> _Problem details_: In full and word for word, print the data below.

> _Data for the task_:
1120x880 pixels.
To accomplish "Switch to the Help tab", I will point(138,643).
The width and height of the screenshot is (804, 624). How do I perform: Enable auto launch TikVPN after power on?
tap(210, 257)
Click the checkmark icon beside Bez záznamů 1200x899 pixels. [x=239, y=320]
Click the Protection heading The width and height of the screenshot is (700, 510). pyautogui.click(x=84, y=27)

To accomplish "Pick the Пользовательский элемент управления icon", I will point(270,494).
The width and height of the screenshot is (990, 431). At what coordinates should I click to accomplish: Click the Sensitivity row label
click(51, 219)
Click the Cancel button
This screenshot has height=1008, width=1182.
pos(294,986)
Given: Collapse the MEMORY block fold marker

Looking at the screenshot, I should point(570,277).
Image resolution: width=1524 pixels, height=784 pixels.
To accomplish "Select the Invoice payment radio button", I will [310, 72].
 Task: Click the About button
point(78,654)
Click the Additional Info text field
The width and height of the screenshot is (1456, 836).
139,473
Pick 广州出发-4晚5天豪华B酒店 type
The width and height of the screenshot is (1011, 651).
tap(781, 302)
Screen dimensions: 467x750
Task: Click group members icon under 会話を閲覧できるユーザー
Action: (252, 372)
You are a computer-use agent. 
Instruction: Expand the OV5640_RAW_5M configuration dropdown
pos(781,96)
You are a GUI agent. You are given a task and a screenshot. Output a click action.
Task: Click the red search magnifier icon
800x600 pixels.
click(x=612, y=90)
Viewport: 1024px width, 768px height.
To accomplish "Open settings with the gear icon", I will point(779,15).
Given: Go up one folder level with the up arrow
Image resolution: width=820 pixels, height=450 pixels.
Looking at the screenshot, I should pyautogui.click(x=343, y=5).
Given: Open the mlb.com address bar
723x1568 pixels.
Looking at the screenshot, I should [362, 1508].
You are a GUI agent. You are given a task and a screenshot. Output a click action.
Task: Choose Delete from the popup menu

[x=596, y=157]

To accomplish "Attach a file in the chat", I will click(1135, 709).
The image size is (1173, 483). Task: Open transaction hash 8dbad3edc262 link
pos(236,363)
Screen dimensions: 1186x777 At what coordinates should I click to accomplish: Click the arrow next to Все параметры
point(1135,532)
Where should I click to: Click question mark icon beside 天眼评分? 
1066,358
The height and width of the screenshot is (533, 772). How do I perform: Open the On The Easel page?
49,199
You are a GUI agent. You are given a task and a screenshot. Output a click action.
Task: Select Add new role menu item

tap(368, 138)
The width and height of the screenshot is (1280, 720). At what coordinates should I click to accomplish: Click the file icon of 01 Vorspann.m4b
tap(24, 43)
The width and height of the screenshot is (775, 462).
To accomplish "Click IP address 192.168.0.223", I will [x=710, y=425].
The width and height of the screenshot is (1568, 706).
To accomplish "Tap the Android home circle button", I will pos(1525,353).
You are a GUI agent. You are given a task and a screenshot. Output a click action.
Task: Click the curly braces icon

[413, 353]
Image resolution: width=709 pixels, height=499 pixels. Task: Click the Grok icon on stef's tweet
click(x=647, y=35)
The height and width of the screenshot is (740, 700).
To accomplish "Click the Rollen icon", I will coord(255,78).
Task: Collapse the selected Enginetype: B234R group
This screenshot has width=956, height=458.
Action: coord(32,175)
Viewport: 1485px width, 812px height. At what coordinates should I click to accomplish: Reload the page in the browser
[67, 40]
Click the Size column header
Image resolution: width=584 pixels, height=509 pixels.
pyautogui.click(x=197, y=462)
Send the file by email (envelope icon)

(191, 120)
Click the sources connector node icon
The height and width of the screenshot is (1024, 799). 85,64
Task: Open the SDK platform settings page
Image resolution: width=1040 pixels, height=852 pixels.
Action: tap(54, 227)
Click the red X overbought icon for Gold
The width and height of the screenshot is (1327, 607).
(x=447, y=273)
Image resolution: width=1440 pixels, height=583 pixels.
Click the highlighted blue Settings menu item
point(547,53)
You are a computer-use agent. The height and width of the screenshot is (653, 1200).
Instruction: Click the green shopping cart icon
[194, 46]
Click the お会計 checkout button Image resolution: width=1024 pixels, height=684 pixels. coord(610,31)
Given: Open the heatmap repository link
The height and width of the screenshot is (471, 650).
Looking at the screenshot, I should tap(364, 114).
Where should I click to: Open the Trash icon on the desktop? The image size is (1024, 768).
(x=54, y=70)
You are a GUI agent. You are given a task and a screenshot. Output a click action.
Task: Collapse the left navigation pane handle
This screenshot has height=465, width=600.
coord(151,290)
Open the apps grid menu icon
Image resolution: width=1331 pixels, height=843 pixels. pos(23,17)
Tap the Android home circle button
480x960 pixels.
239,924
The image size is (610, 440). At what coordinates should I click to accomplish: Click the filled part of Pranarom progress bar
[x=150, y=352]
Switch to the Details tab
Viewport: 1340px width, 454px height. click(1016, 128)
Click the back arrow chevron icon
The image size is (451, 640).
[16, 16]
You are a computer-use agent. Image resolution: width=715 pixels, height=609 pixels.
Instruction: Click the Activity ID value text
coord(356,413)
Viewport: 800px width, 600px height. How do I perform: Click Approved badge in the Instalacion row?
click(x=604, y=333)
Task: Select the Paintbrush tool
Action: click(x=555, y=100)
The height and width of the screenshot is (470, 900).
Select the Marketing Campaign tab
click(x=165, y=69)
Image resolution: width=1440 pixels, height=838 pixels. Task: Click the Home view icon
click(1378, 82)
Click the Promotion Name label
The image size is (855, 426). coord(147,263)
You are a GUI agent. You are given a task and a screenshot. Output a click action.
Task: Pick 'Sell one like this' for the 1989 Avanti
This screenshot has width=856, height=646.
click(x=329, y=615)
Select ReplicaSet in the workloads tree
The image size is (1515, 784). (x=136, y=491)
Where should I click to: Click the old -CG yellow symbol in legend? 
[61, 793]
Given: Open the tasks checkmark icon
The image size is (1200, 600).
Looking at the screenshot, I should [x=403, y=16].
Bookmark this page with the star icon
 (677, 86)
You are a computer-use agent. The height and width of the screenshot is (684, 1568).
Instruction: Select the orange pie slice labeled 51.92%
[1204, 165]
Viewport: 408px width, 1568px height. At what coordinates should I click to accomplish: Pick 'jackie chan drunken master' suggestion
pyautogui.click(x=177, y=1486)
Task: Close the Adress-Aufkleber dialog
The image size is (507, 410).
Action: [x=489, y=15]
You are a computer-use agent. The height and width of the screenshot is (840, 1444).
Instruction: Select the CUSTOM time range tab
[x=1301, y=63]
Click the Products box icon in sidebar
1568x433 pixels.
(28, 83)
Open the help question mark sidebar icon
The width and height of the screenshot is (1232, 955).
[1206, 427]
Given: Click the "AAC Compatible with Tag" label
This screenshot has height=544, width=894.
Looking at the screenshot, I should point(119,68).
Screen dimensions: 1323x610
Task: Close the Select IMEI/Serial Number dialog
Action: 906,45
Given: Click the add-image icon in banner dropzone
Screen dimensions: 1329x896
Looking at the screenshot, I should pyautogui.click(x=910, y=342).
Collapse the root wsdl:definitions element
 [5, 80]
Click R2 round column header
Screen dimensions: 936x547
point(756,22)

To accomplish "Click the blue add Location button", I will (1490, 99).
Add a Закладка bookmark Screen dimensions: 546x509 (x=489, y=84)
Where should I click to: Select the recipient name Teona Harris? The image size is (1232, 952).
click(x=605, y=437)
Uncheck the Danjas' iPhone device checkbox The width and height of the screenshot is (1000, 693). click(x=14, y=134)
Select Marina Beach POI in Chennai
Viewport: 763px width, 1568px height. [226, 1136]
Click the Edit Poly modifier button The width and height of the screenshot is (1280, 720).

> _Solution to this problem_:
1120x880 pixels.
To accomplish "Switch to the Help tab", I will point(138,643).
The width and height of the screenshot is (804, 624). How do I perform: Enable auto launch TikVPN after power on?
tap(210, 257)
Click the checkmark icon beside Bez záznamů 1200x899 pixels. [x=239, y=320]
Click the Protection heading The width and height of the screenshot is (700, 510). pyautogui.click(x=84, y=27)

To accomplish "Pick the Пользовательский элемент управления icon", I will point(270,494).
The width and height of the screenshot is (990, 431). At what coordinates should I click to accomplish: Click the Sensitivity row label
click(51, 219)
Click the Cancel button
This screenshot has height=1008, width=1182.
pos(294,986)
Given: Collapse the MEMORY block fold marker

Looking at the screenshot, I should point(570,277).
Image resolution: width=1524 pixels, height=784 pixels.
To accomplish "Select the Invoice payment radio button", I will [310, 72].
 Task: Click the About button
point(78,654)
Click the Additional Info text field
The width and height of the screenshot is (1456, 836).
139,473
Pick 广州出发-4晚5天豪华B酒店 type
The width and height of the screenshot is (1011, 651).
tap(781, 302)
Screen dimensions: 467x750
Task: Click group members icon under 会話を閲覧できるユーザー
Action: (252, 372)
You are a computer-use agent. 
Instruction: Expand the OV5640_RAW_5M configuration dropdown
pos(781,96)
You are a GUI agent. You are given a task and a screenshot. Output a click action.
Task: Click the red search magnifier icon
800x600 pixels.
click(x=612, y=90)
Viewport: 1024px width, 768px height.
To accomplish "Open settings with the gear icon", I will point(779,15).
Given: Go up one folder level with the up arrow
Image resolution: width=820 pixels, height=450 pixels.
Looking at the screenshot, I should pyautogui.click(x=343, y=5).
Given: Open the mlb.com address bar
723x1568 pixels.
Looking at the screenshot, I should [362, 1508].
You are a GUI agent. You are given a task and a screenshot. Output a click action.
Task: Choose Delete from the popup menu

[x=596, y=157]

To accomplish "Attach a file in the chat", I will click(1135, 709).
The image size is (1173, 483). Task: Open transaction hash 8dbad3edc262 link
pos(236,363)
Screen dimensions: 1186x777 At what coordinates should I click to accomplish: Click the arrow next to Все параметры
point(1135,532)
Where should I click to: Click question mark icon beside 天眼评分? 
1066,358
The height and width of the screenshot is (533, 772). How do I perform: Open the On The Easel page?
49,199
You are a GUI agent. You are given a task and a screenshot. Output a click action.
Task: Select Add new role menu item

tap(368, 138)
The width and height of the screenshot is (1280, 720). At what coordinates should I click to accomplish: Click the file icon of 01 Vorspann.m4b
tap(24, 43)
The width and height of the screenshot is (775, 462).
To accomplish "Click IP address 192.168.0.223", I will [x=710, y=425].
The width and height of the screenshot is (1568, 706).
To accomplish "Tap the Android home circle button", I will pos(1525,353).
You are a GUI agent. You are given a task and a screenshot. Output a click action.
Task: Click the curly braces icon

[413, 353]
Image resolution: width=709 pixels, height=499 pixels. Task: Click the Grok icon on stef's tweet
click(x=647, y=35)
The height and width of the screenshot is (740, 700).
To accomplish "Click the Rollen icon", I will coord(255,78).
Task: Collapse the selected Enginetype: B234R group
This screenshot has width=956, height=458.
Action: coord(32,175)
Viewport: 1485px width, 812px height. At what coordinates should I click to accomplish: Reload the page in the browser
[67, 40]
Click the Size column header
Image resolution: width=584 pixels, height=509 pixels.
pyautogui.click(x=197, y=462)
Send the file by email (envelope icon)

(191, 120)
Click the sources connector node icon
The height and width of the screenshot is (1024, 799). 85,64
Task: Open the SDK platform settings page
Image resolution: width=1040 pixels, height=852 pixels.
Action: tap(54, 227)
Click the red X overbought icon for Gold
The width and height of the screenshot is (1327, 607).
(x=447, y=273)
Image resolution: width=1440 pixels, height=583 pixels.
Click the highlighted blue Settings menu item
point(547,53)
You are a computer-use agent. The height and width of the screenshot is (653, 1200).
Instruction: Click the green shopping cart icon
[194, 46]
Click the お会計 checkout button Image resolution: width=1024 pixels, height=684 pixels. coord(610,31)
Given: Open the heatmap repository link
The height and width of the screenshot is (471, 650).
Looking at the screenshot, I should tap(364, 114).
Where should I click to: Open the Trash icon on the desktop? The image size is (1024, 768).
(x=54, y=70)
You are a GUI agent. You are given a task and a screenshot. Output a click action.
Task: Collapse the left navigation pane handle
This screenshot has height=465, width=600.
coord(151,290)
Open the apps grid menu icon
Image resolution: width=1331 pixels, height=843 pixels. pos(23,17)
Tap the Android home circle button
480x960 pixels.
239,924
The image size is (610, 440). At what coordinates should I click to accomplish: Click the filled part of Pranarom progress bar
[x=150, y=352]
Switch to the Details tab
Viewport: 1340px width, 454px height. click(1016, 128)
Click the back arrow chevron icon
The image size is (451, 640).
[16, 16]
You are a computer-use agent. Image resolution: width=715 pixels, height=609 pixels.
Instruction: Click the Activity ID value text
coord(356,413)
Viewport: 800px width, 600px height. How do I perform: Click Approved badge in the Instalacion row?
click(x=604, y=333)
Task: Select the Paintbrush tool
Action: click(x=555, y=100)
The height and width of the screenshot is (470, 900).
Select the Marketing Campaign tab
click(x=165, y=69)
Image resolution: width=1440 pixels, height=838 pixels. Task: Click the Home view icon
click(1378, 82)
Click the Promotion Name label
The image size is (855, 426). coord(147,263)
You are a GUI agent. You are given a task and a screenshot. Output a click action.
Task: Pick 'Sell one like this' for the 1989 Avanti
This screenshot has width=856, height=646.
click(x=329, y=615)
Select ReplicaSet in the workloads tree
The image size is (1515, 784). (x=136, y=491)
Where should I click to: Click the old -CG yellow symbol in legend? 
[61, 793]
Given: Open the tasks checkmark icon
The image size is (1200, 600).
Looking at the screenshot, I should [x=403, y=16].
Bookmark this page with the star icon
 (677, 86)
You are a computer-use agent. The height and width of the screenshot is (684, 1568).
Instruction: Select the orange pie slice labeled 51.92%
[1204, 165]
Viewport: 408px width, 1568px height. At what coordinates should I click to accomplish: Pick 'jackie chan drunken master' suggestion
pyautogui.click(x=177, y=1486)
Task: Close the Adress-Aufkleber dialog
The image size is (507, 410).
Action: [x=489, y=15]
You are a computer-use agent. The height and width of the screenshot is (840, 1444).
Instruction: Select the CUSTOM time range tab
[x=1301, y=63]
Click the Products box icon in sidebar
1568x433 pixels.
(28, 83)
Open the help question mark sidebar icon
The width and height of the screenshot is (1232, 955).
[1206, 427]
Given: Click the "AAC Compatible with Tag" label
This screenshot has height=544, width=894.
Looking at the screenshot, I should point(119,68).
Screen dimensions: 1323x610
Task: Close the Select IMEI/Serial Number dialog
Action: 906,45
Given: Click the add-image icon in banner dropzone
Screen dimensions: 1329x896
Looking at the screenshot, I should pyautogui.click(x=910, y=342).
Collapse the root wsdl:definitions element
 [5, 80]
Click R2 round column header
Screen dimensions: 936x547
point(756,22)

To accomplish "Click the blue add Location button", I will (1490, 99).
Add a Закладка bookmark Screen dimensions: 546x509 (x=489, y=84)
Where should I click to: Select the recipient name Teona Harris? The image size is (1232, 952).
click(x=605, y=437)
Uncheck the Danjas' iPhone device checkbox The width and height of the screenshot is (1000, 693). click(x=14, y=134)
Select Marina Beach POI in Chennai
Viewport: 763px width, 1568px height. [226, 1136]
Click the Edit Poly modifier button The width and height of the screenshot is (1280, 720).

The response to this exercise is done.